[DATASET RECORDS]

----

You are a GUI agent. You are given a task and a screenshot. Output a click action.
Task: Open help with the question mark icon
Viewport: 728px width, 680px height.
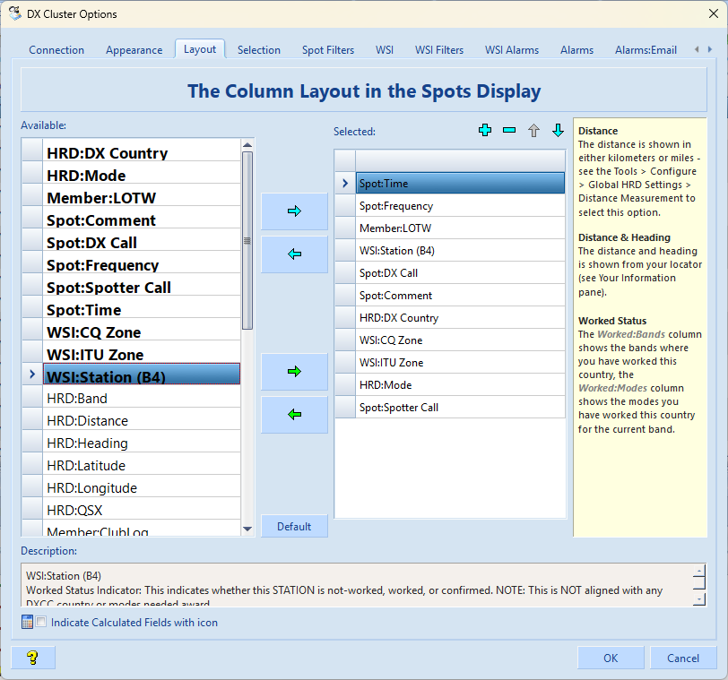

----

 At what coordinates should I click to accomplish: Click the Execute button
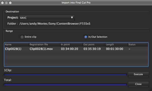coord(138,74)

----

[WORK REQUIRED] Return every line from the items above that contains the word "click".

[EXERCISE RESPONSE]
You are a GUI agent. You are given a task and a screenshot. Output a click action.
 At what coordinates should I click to accomplish: Click the Execute button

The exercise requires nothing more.